:: EXERCISE DIRECTIONS ::
Below this sentence is a listing; return exactly its lines from the one with "Click the Docker" to the one with "is (1200, 530).", both kept, and nothing more.

:: SUPPLIED RECORDS ::

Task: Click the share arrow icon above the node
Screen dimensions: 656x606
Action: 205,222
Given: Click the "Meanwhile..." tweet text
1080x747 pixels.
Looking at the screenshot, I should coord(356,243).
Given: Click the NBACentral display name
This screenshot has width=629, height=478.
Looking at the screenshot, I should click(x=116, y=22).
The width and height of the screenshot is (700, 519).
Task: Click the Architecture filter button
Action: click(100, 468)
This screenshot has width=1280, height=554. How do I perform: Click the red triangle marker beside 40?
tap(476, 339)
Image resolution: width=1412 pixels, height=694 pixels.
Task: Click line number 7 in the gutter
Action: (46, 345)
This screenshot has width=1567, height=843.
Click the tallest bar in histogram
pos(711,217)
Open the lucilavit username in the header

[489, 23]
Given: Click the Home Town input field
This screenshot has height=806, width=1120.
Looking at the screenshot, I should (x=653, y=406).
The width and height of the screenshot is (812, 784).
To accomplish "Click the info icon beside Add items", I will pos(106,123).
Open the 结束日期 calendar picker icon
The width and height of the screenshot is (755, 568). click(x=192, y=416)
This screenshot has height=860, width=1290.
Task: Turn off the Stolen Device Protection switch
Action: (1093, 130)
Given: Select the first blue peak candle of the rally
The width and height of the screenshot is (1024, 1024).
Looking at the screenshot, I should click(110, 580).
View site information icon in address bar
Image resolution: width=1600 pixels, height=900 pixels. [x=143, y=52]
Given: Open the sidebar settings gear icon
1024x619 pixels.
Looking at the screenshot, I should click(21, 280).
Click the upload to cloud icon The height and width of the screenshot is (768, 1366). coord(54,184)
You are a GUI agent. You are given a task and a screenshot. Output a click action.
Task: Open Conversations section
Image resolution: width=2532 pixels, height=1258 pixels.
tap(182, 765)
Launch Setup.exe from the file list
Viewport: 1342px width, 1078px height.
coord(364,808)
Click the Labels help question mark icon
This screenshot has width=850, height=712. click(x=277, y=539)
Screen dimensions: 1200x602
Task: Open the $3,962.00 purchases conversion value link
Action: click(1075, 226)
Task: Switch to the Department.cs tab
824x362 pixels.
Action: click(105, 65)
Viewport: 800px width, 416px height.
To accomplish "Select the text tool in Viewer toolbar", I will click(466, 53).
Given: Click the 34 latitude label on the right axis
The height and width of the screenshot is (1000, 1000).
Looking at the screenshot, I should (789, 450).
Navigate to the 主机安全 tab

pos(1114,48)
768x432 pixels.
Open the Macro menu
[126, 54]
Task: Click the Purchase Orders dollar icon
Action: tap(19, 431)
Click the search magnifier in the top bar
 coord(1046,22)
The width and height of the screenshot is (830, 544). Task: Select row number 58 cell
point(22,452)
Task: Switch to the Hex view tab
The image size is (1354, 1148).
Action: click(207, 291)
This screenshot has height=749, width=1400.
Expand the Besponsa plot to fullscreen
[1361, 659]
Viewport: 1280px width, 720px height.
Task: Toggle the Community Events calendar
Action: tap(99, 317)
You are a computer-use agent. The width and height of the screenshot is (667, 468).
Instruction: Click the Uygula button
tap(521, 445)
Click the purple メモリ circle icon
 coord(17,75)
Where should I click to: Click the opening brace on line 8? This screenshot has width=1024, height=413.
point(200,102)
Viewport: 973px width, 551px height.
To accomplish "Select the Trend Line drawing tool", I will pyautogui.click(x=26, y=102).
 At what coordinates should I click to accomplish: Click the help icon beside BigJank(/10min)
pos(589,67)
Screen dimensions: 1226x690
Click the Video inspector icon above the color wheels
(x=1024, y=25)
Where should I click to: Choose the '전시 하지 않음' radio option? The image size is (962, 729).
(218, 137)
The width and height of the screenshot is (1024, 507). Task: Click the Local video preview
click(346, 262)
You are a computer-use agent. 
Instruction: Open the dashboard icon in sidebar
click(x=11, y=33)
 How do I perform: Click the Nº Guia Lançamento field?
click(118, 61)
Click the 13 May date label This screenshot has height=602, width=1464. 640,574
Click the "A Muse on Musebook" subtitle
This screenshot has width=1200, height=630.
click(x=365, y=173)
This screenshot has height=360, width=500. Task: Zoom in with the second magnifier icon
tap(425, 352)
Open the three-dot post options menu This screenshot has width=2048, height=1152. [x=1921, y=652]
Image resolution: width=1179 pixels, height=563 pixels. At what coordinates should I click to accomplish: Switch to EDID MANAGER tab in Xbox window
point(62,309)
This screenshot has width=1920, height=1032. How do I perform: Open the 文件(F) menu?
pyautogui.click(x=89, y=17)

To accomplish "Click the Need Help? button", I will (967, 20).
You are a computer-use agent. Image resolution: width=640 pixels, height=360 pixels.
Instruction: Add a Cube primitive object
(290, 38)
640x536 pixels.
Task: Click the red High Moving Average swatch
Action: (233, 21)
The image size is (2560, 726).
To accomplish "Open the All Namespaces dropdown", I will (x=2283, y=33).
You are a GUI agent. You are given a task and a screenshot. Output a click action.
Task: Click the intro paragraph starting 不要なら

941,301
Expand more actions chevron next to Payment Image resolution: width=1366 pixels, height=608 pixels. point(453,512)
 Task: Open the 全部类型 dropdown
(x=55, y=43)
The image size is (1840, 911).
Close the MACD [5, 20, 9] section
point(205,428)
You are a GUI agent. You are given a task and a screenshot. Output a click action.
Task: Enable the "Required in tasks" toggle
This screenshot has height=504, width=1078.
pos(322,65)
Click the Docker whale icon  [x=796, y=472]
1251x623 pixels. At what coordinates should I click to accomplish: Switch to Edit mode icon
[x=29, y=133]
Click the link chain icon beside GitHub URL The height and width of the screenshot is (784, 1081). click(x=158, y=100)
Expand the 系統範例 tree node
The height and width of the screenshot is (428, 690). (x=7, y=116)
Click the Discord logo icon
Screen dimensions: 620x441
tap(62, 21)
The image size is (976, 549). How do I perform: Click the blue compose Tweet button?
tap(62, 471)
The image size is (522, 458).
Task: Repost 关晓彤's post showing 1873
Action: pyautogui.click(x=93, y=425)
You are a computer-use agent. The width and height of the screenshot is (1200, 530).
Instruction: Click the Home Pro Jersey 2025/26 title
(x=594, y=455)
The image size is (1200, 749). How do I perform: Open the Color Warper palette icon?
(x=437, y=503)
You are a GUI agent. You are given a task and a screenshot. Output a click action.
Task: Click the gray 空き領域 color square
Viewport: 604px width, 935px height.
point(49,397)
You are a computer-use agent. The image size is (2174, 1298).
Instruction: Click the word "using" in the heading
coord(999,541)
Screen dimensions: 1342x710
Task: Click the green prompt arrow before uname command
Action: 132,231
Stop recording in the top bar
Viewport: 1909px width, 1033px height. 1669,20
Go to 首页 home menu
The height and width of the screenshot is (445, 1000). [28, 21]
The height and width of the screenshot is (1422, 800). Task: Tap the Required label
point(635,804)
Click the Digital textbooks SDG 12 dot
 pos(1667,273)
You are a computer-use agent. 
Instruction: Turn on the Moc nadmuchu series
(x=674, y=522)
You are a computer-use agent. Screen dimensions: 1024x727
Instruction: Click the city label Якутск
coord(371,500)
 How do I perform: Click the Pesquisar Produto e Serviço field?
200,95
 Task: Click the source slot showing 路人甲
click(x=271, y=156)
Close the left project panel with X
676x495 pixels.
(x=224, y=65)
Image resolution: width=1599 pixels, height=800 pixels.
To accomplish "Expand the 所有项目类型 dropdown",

:: WRITTEN ANSWER ::
Click the Docker whale icon  [x=796, y=472]
1251x623 pixels. At what coordinates should I click to accomplish: Switch to Edit mode icon
[x=29, y=133]
Click the link chain icon beside GitHub URL The height and width of the screenshot is (784, 1081). click(x=158, y=100)
Expand the 系統範例 tree node
The height and width of the screenshot is (428, 690). (x=7, y=116)
Click the Discord logo icon
Screen dimensions: 620x441
tap(62, 21)
The image size is (976, 549). How do I perform: Click the blue compose Tweet button?
tap(62, 471)
The image size is (522, 458).
Task: Repost 关晓彤's post showing 1873
Action: pyautogui.click(x=93, y=425)
You are a computer-use agent. The width and height of the screenshot is (1200, 530).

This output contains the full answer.